The gloom in the kitchen of their California house was relieved only slightly by a soft butterscotch-yellow light seeping across the threshold of the open door to the dining room, and even less by the illuminated clock set into the belly of a smiling ceramic pig that hung on the wall to the right of the sink. On the counter under the clock, revealed by that timely light, a sheet-cake pan containing the fresh cinnamon-pecan-raisin delight cooled on a wire rack.

Vonetta Beesley – their once-a-week Harley-riding housekeeper – sometimes cooked for them, using their late mother's best recipes. But as they weren't scheduled to return from their art-festival tour until late October, she must have prepared this treat for herself.

Following the momentary disorientation of being folded, Dylan realized why a sense of wrongness could not be dispelled. They had departed eastern Arizona, which lay in the Mountain time zone, before one o'clock Saturday afternoon. In California, in the Pacific time zone, the day should have waned one hour less than it had back in Holbrook. Shortly before one o'clock in Holbrook translated to shortly before noon on the shores of the Pacific, yet the black of night pressed at the kitchen windows.

Darkness at noon?

'Where are we?' Jilly whispered.

'Home,' Dylan said.

He consulted the luminous hands of his wristwatch, which he had set to Mountain time days ago, before the arts festival in Tucson. The watch showed four minutes till one o'clock, about what he had expected and surely correct.

Here in the land of the golden poppy and the redwood tree, the time ought to be four minutes till noon, not four till midnight.

'Why's it dark?' Jilly asked.

In the belly of the pig, the illuminated clock showed 9:26.

During the previous trips via folding, either no time elapsed in transit – or at most a few seconds. Dylan had not been aware of any significant period of time passing on this occasion, either.

If they truly had arrived at 9:26 in the evening, Vonetta should have left hours ago. She worked from nine o'clock until five. If she had gone, however, she would have taken the cake with her.

Likewise, she wouldn't have forgotten to turn off the light in the dining room. Vonetta Beesley had always been as reliable as the atomic clock at Greenwich, by which all the nations of the world set their timepieces.

The house stood in a funereal condition, hung with cerements of silence, draped in shrouds of stillness.

The wrongness involved something more than the darkness peering in at the windows, involved the house itself and something within the house.

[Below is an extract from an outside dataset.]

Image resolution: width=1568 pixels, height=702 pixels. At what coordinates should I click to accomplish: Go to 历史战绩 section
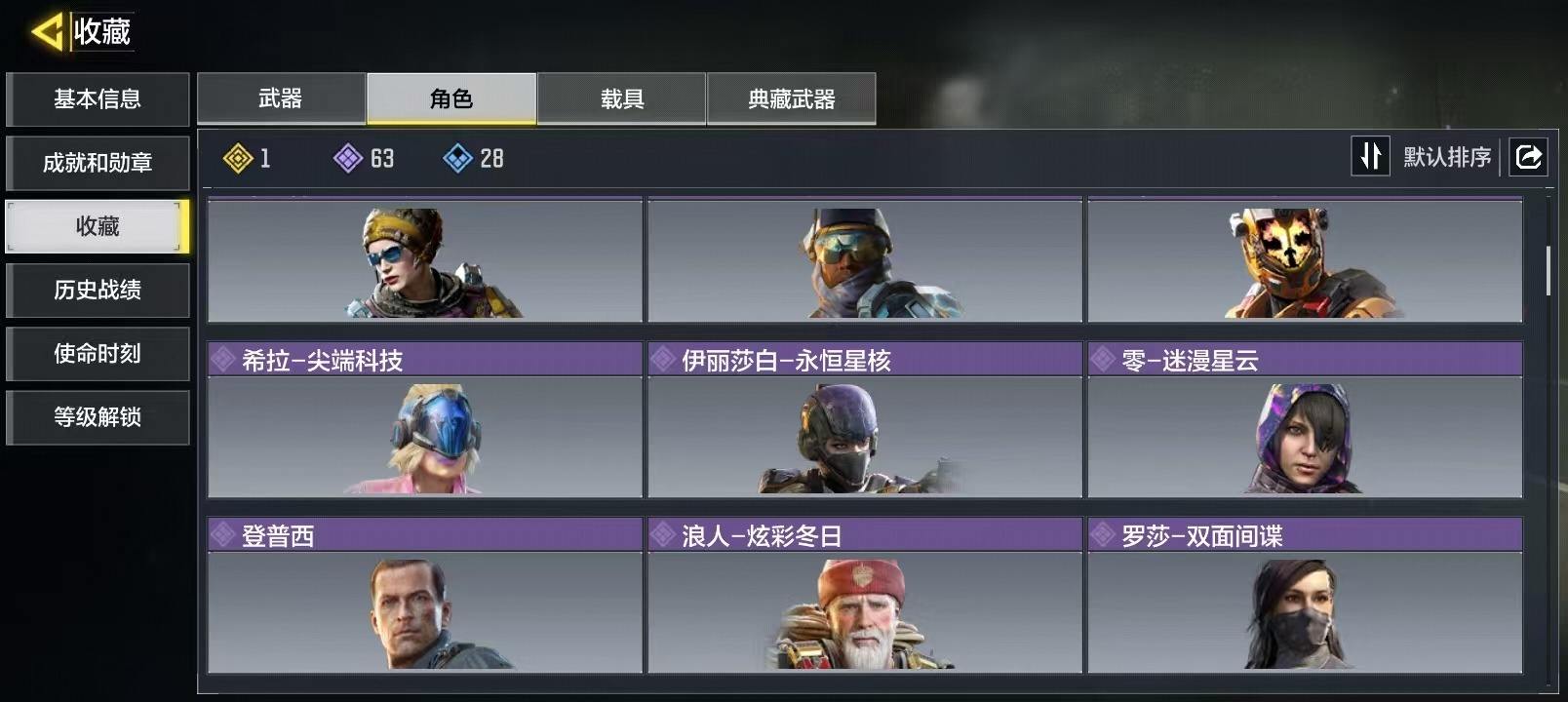point(98,290)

He could hear no evil breathing, no demon on the prowl, but he sensed that nothing here was right.

Jilly must have been alarmed by the same queer perception. She stood precisely on the spot where she had been unfolded, as though afraid to move, and her body language was so clearly written that her tension could easily be read even in these shadows.

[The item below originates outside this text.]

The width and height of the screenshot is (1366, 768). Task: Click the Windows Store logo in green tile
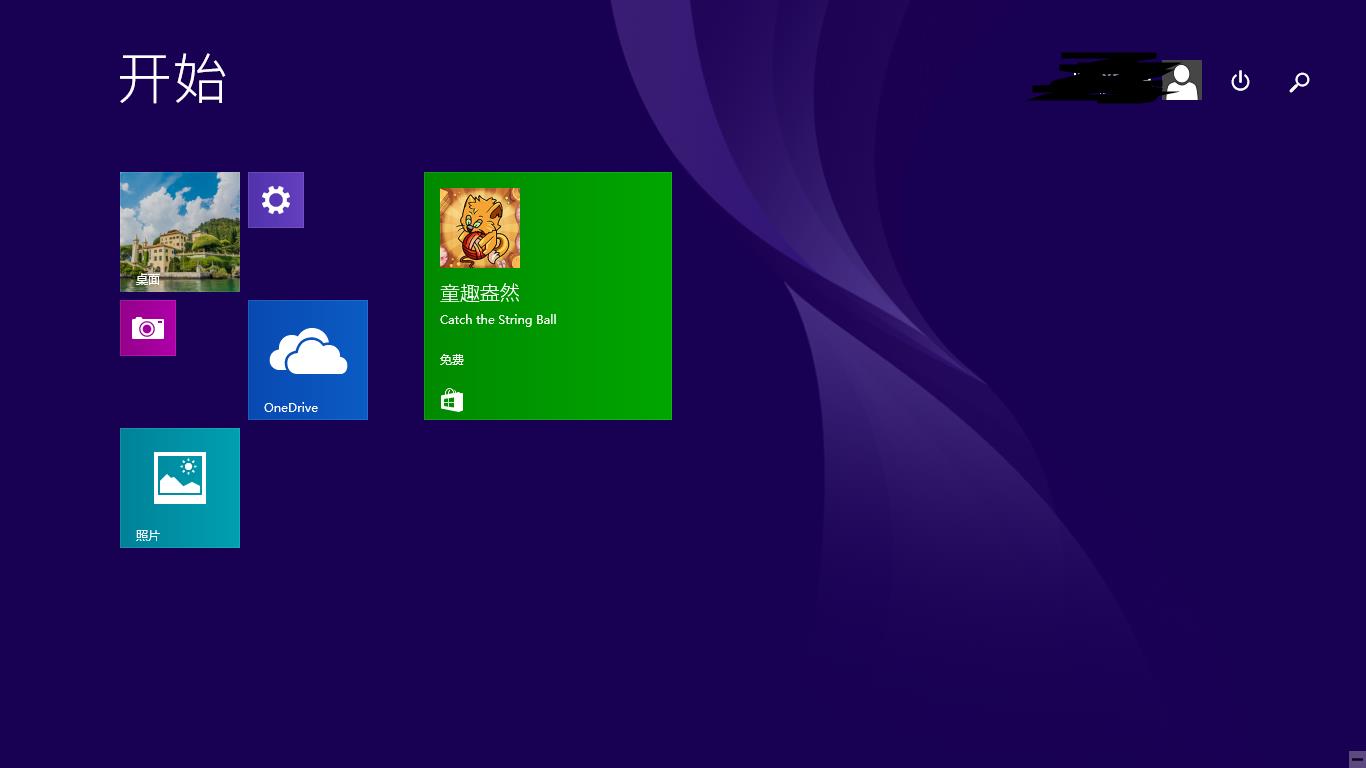[x=452, y=401]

The quality of light issuing from the dining room wasn't as it should be. The chandelier over the table, which Dylan couldn't see from this angle, was controlled by a switch with a dimming feature, but even at this low level of brightness, the glow had far too rich a butterscotch color and too moody an aspect to have been thrown off by the brass-and-crystal fixture. Besides, the light didn't originate from chandelier height; the ceiling in the next room was troweled in shadow, and the light appeared to fall to the floor from a point not far above the top of the table.

'Shep, buddy, what's happening here?' Dylan whispered.

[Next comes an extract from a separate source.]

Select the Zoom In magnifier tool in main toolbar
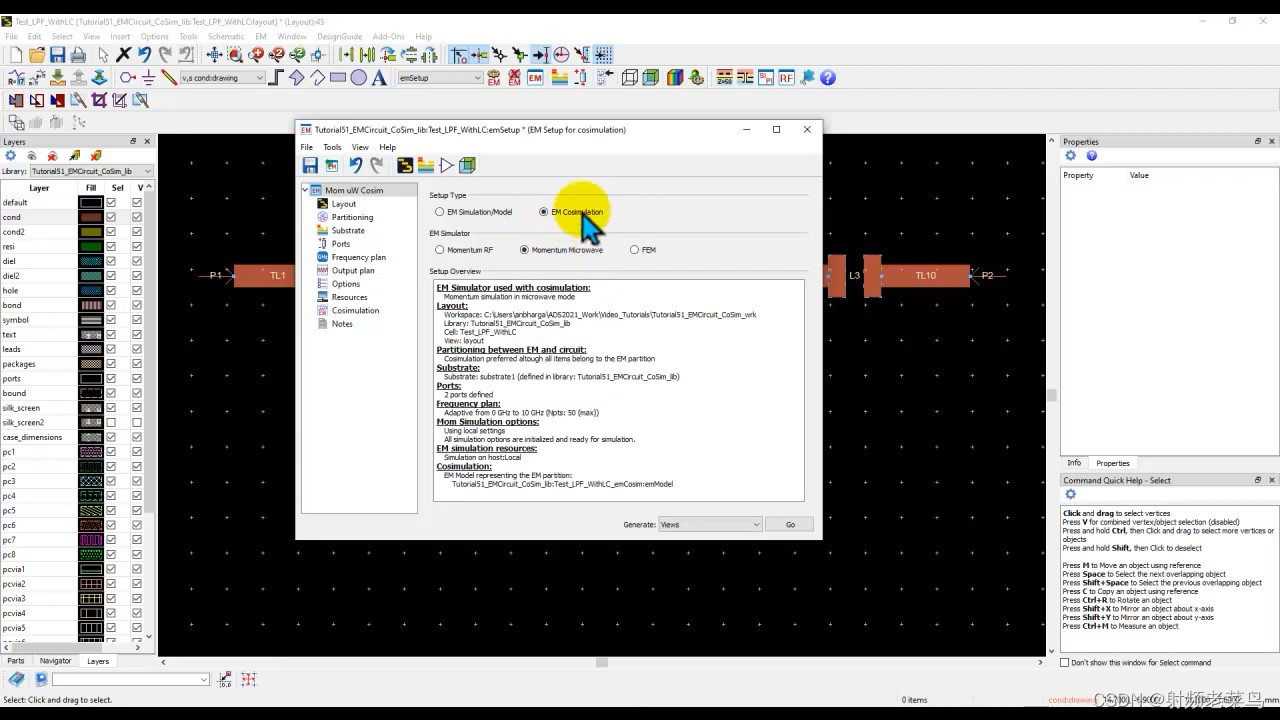Image resolution: width=1280 pixels, height=720 pixels. tap(254, 55)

Having been promised cake, Shep might have been expected to go directly to the cinnamon glory cooling in a pan under the clock, for it was his nature to be single-minded in all things, and not least of all in the matter of cake. Instead, he took one step toward the door to the dining room, hesitated, and said, 'Shep is brave,' although he sounded more fearful than Dylan had ever before heard him.

Dylan wanted to avoid venturing deeper into the house until he gained a better sense of their situation. He needed a good weapon, as well. The knife drawer offered a trove of wicked cutlery; but he'd had enough of knives lately. He longed for a baseball bat.